Mohon tunggu...
Widhy Al Mauludyansah
Widhy Al Mauludyansah Mohon Tunggu... lainnya -

Berbagi Ilmu, Bertambah Ilmu

Selanjutnya

Tutup

Sosbud

Sendiri

20 Februari 2011   10:29 Diperbarui: 26 Juni 2015   08:26 139
+
Laporkan Konten
Laporkan Akun
Kompasiana adalah platform blog. Konten ini menjadi tanggung jawab bloger dan tidak mewakili pandangan redaksi Kompas.

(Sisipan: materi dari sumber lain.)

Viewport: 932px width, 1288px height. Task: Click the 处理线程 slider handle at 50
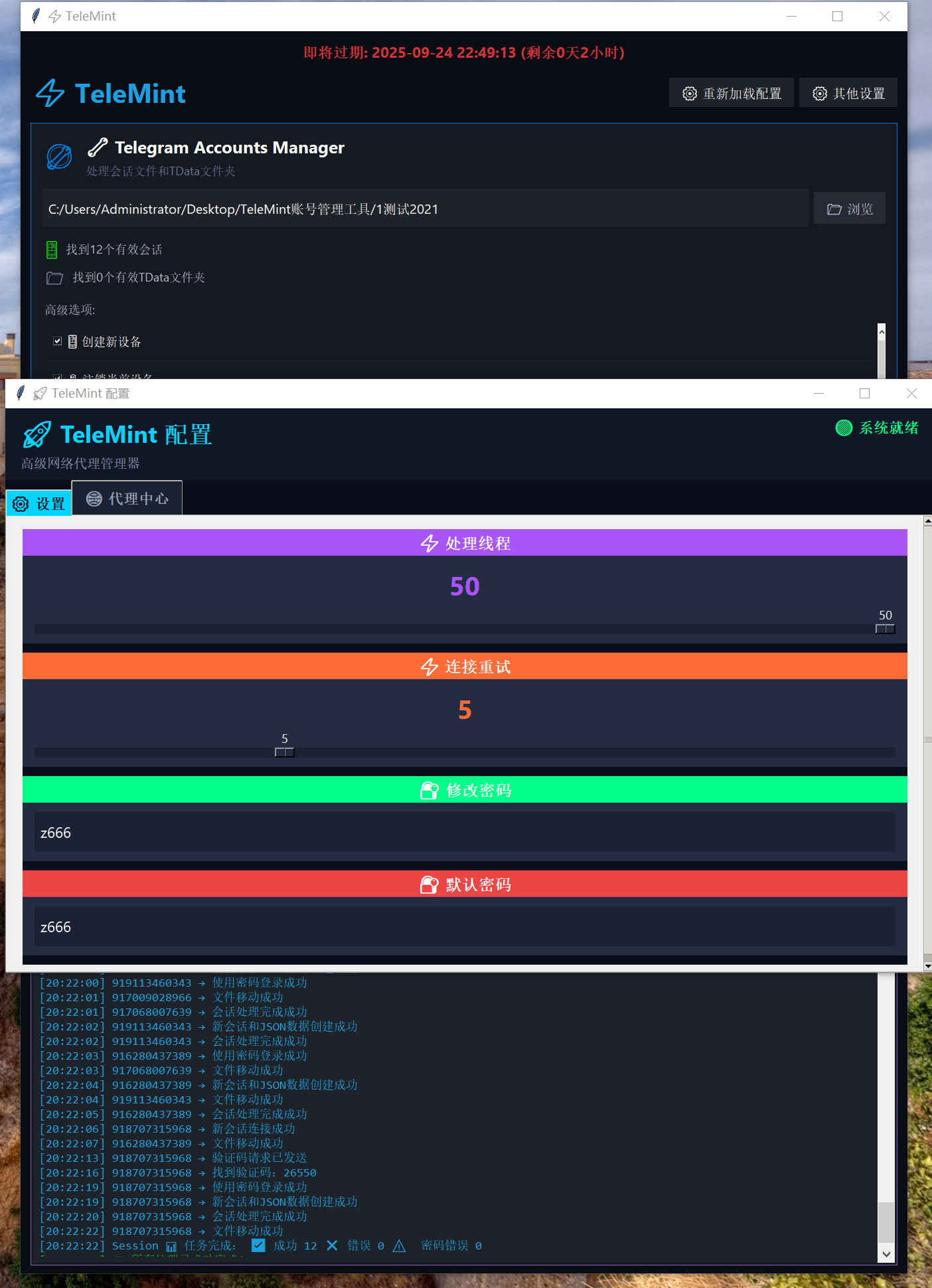(x=885, y=629)
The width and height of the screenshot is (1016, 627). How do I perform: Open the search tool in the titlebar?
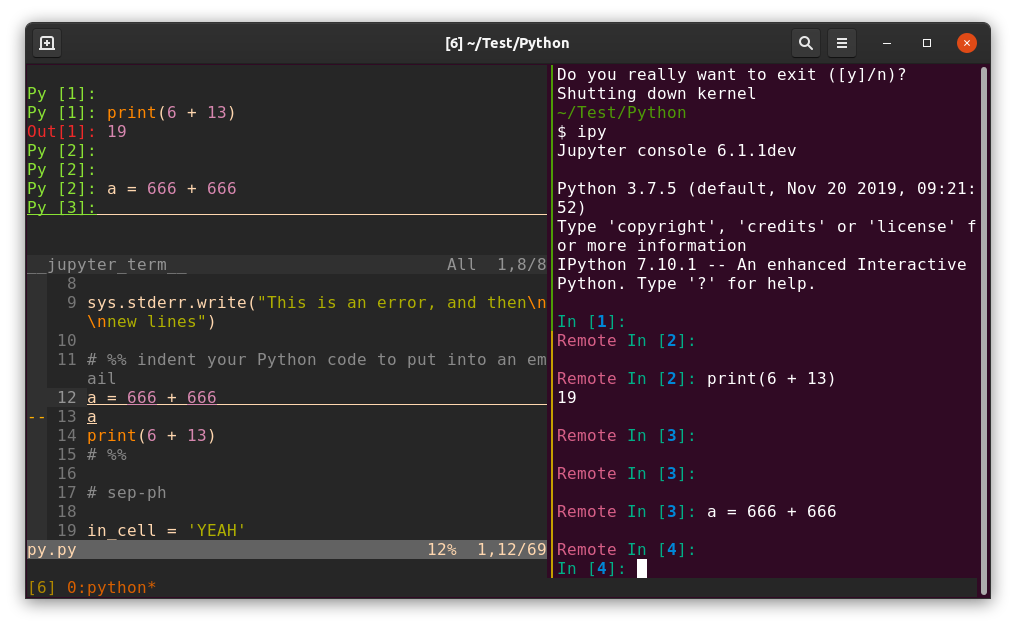tap(805, 43)

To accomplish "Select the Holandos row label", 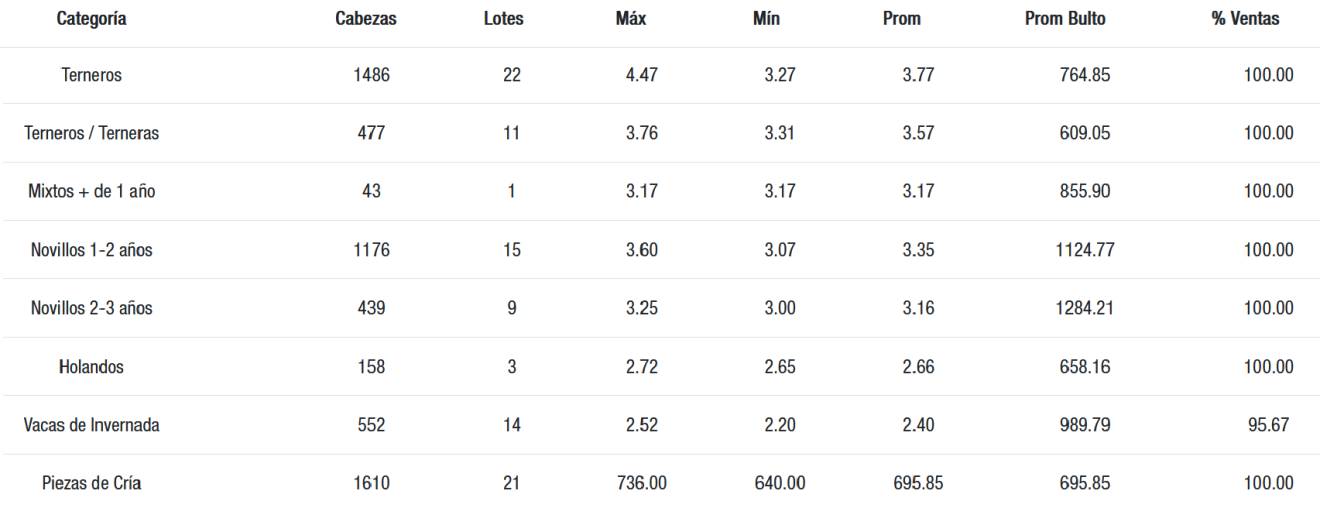I will point(91,367).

Sendiri... Ya, kata itu yang tepat untuk melukiskan kehidupan manusia di dunia. Ketika beranjak dewasa kita selalu merasa bahwa kita harus hidup mandiri berdiri di atas kaki kita sendiri. Ya kita memiliki keluarga, tetapi saat kita sudah dewasa kita mempertanggungjawabkan diri kita sendiri. Orang tua sudah lepas tanggungjawabnya atas kita jika kita sudah dewasa. Manusia yang sudah merasa “dewasa” rata-rata berfikir “aku sudah bisa mencari kehidupan sendiri dan memulai hidup baru”. Ya… manusia diciptakan berpasang-pasangan. karena sebelum kita dilahirkan ke dunia ini sudah tertulis dalam ketetapannya siapa jodoh kita. tapi lagi-lagi kata sendiri itu pasti akan kembali terulang terus menerus di dunia yang fana ini.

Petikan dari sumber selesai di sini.